Start of Block
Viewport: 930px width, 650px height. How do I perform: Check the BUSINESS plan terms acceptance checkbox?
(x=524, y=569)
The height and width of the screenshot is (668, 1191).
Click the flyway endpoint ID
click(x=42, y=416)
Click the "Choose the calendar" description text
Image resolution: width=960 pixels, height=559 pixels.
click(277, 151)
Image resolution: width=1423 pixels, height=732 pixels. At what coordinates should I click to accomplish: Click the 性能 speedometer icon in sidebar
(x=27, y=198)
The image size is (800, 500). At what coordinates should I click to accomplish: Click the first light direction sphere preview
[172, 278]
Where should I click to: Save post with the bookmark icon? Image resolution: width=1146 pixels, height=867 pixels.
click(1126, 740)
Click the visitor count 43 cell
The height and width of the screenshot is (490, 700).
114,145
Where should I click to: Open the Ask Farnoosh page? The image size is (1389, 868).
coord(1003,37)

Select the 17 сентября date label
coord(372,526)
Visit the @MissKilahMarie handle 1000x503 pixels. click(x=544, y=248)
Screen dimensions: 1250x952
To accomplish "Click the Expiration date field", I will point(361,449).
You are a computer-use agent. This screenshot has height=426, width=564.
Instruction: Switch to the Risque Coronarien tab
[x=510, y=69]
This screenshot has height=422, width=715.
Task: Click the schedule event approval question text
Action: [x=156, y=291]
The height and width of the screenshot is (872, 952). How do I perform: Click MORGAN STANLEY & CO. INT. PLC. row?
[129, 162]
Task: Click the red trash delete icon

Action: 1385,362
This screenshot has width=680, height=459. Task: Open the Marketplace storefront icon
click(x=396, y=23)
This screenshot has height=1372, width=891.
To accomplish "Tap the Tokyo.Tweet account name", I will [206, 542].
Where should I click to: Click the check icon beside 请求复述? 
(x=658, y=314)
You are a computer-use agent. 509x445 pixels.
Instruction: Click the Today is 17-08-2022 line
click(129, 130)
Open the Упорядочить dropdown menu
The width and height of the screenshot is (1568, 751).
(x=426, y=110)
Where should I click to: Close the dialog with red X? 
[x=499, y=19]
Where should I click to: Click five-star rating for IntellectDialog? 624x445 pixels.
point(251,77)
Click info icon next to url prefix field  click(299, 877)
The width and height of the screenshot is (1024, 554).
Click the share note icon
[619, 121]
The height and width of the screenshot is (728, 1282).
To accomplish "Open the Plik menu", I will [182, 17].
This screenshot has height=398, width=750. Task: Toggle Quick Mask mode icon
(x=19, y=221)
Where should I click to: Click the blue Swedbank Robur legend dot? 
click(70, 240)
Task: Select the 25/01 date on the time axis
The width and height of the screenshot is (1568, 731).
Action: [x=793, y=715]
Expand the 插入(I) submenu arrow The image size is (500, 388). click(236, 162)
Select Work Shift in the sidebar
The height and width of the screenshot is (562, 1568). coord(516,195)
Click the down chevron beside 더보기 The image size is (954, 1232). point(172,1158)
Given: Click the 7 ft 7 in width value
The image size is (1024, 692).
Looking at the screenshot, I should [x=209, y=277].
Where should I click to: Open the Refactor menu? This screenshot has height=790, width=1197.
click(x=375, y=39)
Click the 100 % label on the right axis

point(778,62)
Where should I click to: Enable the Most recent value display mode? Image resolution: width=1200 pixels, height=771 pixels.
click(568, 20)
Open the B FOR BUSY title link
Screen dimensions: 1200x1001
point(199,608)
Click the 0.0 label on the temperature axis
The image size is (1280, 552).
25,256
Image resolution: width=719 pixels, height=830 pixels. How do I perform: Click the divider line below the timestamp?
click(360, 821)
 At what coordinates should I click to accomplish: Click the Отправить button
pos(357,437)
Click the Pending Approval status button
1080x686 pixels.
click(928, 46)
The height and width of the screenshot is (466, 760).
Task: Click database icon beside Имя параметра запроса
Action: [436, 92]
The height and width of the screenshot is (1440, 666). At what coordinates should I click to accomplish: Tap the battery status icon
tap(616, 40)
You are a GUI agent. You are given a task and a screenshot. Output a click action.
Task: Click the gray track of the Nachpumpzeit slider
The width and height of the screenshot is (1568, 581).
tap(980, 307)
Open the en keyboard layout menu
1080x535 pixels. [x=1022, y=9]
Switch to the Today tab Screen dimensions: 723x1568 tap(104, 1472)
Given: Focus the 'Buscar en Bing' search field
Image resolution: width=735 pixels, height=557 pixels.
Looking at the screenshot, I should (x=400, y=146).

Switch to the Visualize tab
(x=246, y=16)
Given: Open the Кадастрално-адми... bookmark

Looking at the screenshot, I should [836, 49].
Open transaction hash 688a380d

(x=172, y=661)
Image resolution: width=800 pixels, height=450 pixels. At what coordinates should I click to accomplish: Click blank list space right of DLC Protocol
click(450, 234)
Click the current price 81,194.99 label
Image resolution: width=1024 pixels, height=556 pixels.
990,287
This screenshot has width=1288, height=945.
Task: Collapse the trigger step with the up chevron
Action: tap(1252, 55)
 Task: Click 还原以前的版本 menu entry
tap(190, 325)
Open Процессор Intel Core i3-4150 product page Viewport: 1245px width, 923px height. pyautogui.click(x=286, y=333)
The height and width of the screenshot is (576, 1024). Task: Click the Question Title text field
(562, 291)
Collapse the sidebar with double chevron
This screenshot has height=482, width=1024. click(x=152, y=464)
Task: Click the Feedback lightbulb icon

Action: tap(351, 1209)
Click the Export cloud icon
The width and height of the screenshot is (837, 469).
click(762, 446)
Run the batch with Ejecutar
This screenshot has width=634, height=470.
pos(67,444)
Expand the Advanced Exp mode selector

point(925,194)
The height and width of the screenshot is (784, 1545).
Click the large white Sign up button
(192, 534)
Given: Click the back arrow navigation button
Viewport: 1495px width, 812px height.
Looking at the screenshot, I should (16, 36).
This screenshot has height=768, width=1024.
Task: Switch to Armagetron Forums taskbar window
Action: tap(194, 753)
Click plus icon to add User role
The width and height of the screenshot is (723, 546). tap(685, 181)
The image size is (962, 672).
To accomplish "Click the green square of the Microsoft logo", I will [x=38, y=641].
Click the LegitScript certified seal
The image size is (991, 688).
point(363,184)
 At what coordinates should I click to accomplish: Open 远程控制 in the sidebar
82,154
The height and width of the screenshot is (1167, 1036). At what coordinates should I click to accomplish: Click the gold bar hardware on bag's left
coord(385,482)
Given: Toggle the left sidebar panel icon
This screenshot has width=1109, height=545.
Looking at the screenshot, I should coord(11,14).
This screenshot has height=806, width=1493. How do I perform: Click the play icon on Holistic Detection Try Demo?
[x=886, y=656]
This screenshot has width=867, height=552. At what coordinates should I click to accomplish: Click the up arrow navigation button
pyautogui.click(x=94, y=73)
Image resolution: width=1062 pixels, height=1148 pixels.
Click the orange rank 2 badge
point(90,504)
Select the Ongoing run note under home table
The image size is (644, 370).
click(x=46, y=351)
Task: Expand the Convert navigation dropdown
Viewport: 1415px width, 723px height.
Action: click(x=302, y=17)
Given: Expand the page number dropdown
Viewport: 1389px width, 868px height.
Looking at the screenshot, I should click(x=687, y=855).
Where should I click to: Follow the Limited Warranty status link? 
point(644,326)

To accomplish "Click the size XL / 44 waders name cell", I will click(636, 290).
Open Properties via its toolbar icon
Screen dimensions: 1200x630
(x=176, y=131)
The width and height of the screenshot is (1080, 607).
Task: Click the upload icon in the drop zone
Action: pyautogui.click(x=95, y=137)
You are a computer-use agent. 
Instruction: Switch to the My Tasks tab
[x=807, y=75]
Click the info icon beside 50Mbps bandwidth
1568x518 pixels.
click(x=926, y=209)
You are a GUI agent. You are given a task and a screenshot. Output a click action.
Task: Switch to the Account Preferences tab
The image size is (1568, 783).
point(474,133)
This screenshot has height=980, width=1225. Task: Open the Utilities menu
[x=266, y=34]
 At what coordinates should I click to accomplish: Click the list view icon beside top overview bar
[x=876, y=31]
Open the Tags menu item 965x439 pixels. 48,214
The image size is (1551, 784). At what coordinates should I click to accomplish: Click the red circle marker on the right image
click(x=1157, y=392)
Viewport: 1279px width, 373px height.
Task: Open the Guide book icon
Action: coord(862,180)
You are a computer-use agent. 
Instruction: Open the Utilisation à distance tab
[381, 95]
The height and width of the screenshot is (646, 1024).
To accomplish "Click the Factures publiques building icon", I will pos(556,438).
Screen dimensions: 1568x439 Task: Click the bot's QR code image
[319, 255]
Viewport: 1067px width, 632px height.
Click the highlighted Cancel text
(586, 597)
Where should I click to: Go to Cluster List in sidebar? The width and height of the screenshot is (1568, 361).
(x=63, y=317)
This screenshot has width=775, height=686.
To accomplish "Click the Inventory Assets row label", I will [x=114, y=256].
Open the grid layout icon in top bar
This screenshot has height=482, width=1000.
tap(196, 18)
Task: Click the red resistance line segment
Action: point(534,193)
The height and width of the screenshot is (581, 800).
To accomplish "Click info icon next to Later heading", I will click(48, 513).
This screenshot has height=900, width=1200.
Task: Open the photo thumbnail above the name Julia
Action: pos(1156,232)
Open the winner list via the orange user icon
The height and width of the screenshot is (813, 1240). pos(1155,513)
End of Block
■ Directions ■
Print, exactly as written, the first line of the records above and each line after it until the line with "You are a computer-use agent. This", which is printed too.

■ Task answer ■
Viewport: 930px width, 650px height. How do I perform: Check the BUSINESS plan terms acceptance checkbox?
(x=524, y=569)
The height and width of the screenshot is (668, 1191).
Click the flyway endpoint ID
click(x=42, y=416)
Click the "Choose the calendar" description text
Image resolution: width=960 pixels, height=559 pixels.
click(277, 151)
Image resolution: width=1423 pixels, height=732 pixels. At what coordinates should I click to accomplish: Click the 性能 speedometer icon in sidebar
(x=27, y=198)
The image size is (800, 500). At what coordinates should I click to accomplish: Click the first light direction sphere preview
[172, 278]
Where should I click to: Save post with the bookmark icon? Image resolution: width=1146 pixels, height=867 pixels.
click(1126, 740)
Click the visitor count 43 cell
The height and width of the screenshot is (490, 700).
114,145
Where should I click to: Open the Ask Farnoosh page? The image size is (1389, 868).
coord(1003,37)

Select the 17 сентября date label
coord(372,526)
Visit the @MissKilahMarie handle 1000x503 pixels. click(x=544, y=248)
Screen dimensions: 1250x952
To accomplish "Click the Expiration date field", I will point(361,449).
You are a computer-use agent. This screenshot has height=426, width=564.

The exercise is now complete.